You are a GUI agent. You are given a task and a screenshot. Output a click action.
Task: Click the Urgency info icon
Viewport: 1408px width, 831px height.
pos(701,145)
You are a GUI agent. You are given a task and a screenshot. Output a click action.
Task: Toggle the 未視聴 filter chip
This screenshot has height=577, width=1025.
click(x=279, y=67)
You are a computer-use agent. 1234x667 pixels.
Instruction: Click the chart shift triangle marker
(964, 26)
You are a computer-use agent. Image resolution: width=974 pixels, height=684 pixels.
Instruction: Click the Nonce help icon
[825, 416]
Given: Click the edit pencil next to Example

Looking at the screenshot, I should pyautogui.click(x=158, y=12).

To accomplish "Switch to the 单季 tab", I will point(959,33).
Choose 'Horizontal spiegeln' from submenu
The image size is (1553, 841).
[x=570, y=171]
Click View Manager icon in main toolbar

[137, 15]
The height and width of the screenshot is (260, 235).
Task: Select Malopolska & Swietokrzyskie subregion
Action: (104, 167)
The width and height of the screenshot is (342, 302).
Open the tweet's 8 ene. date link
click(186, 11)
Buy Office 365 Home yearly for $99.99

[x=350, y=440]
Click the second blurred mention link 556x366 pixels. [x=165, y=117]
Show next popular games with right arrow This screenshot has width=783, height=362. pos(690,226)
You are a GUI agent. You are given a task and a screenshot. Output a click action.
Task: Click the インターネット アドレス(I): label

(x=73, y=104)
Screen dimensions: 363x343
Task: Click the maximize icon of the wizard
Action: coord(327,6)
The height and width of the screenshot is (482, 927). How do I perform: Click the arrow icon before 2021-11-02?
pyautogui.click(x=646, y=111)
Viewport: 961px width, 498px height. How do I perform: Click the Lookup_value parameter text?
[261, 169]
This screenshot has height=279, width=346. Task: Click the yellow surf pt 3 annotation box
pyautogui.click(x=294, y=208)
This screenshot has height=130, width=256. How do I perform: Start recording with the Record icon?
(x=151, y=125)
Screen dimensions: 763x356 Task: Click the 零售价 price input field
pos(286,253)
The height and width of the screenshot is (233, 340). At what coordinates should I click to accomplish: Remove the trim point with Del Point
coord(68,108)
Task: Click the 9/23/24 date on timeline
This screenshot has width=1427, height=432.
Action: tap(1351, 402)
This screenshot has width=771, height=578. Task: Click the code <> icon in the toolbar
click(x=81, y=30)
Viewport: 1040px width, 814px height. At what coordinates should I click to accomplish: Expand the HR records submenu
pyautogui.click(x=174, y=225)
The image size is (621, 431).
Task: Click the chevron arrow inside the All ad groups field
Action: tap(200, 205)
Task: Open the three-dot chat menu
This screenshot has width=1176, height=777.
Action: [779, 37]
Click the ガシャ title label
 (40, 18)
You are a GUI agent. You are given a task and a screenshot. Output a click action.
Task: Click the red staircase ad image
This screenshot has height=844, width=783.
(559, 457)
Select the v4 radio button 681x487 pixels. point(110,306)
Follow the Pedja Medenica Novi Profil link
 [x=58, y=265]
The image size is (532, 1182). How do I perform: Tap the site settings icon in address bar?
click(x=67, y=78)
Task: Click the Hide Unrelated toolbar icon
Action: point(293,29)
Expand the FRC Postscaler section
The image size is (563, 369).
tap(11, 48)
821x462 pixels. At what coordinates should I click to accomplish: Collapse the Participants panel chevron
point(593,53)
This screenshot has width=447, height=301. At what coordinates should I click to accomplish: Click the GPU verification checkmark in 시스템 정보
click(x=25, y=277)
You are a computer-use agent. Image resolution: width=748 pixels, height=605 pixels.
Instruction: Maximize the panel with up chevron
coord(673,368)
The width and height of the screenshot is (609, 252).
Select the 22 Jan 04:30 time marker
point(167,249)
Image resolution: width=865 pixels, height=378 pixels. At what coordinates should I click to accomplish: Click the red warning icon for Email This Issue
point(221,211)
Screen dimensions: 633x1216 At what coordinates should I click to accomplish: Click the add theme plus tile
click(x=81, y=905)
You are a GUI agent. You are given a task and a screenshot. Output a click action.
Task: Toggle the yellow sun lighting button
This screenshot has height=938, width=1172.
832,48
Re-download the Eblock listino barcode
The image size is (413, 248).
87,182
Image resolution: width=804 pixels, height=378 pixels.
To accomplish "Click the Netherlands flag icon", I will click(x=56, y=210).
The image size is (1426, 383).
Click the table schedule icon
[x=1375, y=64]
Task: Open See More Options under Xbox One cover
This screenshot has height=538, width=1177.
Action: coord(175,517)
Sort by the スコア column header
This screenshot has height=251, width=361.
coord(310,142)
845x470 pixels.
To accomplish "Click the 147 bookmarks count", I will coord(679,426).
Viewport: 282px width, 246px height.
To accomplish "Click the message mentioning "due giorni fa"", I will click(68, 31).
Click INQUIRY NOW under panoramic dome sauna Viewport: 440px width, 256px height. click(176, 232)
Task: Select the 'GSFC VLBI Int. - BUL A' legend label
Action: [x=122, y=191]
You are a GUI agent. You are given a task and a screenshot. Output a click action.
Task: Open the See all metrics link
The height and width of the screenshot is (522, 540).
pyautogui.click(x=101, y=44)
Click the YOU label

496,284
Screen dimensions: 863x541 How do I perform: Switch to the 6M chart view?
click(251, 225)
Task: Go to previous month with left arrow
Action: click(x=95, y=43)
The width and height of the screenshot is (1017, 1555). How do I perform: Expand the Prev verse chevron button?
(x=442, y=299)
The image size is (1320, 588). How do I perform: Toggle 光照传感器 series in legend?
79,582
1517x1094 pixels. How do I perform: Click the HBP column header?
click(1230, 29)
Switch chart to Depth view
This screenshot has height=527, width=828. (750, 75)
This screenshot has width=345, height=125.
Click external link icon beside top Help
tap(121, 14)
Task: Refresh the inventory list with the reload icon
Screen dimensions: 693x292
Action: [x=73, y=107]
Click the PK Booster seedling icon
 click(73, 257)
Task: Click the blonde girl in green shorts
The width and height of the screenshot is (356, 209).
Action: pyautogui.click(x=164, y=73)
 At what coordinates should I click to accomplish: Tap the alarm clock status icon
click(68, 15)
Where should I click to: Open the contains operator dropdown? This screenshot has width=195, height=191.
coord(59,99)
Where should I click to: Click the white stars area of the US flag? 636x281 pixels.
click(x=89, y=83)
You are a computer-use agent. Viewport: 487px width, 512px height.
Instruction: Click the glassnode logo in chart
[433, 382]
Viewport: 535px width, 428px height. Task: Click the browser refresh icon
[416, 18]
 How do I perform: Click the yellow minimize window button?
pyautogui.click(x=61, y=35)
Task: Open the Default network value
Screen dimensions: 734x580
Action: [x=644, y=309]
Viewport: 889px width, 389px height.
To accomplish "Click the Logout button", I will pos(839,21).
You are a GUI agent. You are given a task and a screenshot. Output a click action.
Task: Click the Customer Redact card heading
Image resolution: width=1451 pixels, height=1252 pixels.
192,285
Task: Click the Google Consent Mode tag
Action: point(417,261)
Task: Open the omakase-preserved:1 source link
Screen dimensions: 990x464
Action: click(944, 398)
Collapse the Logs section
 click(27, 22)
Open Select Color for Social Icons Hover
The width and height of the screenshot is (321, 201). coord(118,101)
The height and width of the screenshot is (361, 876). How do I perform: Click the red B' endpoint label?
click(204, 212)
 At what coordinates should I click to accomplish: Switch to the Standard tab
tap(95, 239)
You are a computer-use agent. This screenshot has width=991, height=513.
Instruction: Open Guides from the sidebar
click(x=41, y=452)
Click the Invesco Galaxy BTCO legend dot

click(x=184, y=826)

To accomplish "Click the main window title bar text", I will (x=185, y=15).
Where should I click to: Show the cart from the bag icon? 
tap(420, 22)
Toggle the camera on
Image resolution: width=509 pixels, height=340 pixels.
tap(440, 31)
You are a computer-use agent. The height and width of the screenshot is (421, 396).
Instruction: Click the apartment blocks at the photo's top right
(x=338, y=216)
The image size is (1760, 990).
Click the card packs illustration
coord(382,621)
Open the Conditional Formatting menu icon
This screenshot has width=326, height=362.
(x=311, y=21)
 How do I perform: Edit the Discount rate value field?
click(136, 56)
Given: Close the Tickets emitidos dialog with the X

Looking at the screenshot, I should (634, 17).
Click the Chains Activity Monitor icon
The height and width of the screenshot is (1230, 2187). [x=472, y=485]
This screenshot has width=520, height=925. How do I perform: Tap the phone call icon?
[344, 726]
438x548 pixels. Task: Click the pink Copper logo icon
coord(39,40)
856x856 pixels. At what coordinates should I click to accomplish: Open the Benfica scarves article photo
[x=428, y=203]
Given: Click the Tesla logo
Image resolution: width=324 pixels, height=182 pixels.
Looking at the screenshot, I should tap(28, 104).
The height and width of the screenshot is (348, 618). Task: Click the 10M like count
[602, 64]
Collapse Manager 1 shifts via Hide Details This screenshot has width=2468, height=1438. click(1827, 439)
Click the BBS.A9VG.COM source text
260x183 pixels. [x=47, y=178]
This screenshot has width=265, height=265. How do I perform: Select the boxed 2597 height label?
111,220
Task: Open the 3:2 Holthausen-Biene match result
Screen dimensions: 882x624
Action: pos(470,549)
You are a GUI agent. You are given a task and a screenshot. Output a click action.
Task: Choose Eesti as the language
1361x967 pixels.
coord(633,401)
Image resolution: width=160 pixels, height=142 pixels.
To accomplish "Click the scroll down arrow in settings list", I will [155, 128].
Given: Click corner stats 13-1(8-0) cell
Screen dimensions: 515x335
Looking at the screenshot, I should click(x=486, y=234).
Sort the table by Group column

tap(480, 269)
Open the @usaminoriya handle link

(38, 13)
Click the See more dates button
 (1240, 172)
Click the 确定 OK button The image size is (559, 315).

**Aim of the exercise**
Return exactly the lines above from the line that has "Open the tweet's 8 ene. date link" through the line that has "Click the second", inclusive, and nothing else.

**Solution to this task**
Open the tweet's 8 ene. date link
click(186, 11)
Buy Office 365 Home yearly for $99.99

[x=350, y=440]
Click the second blurred mention link 556x366 pixels. [x=165, y=117]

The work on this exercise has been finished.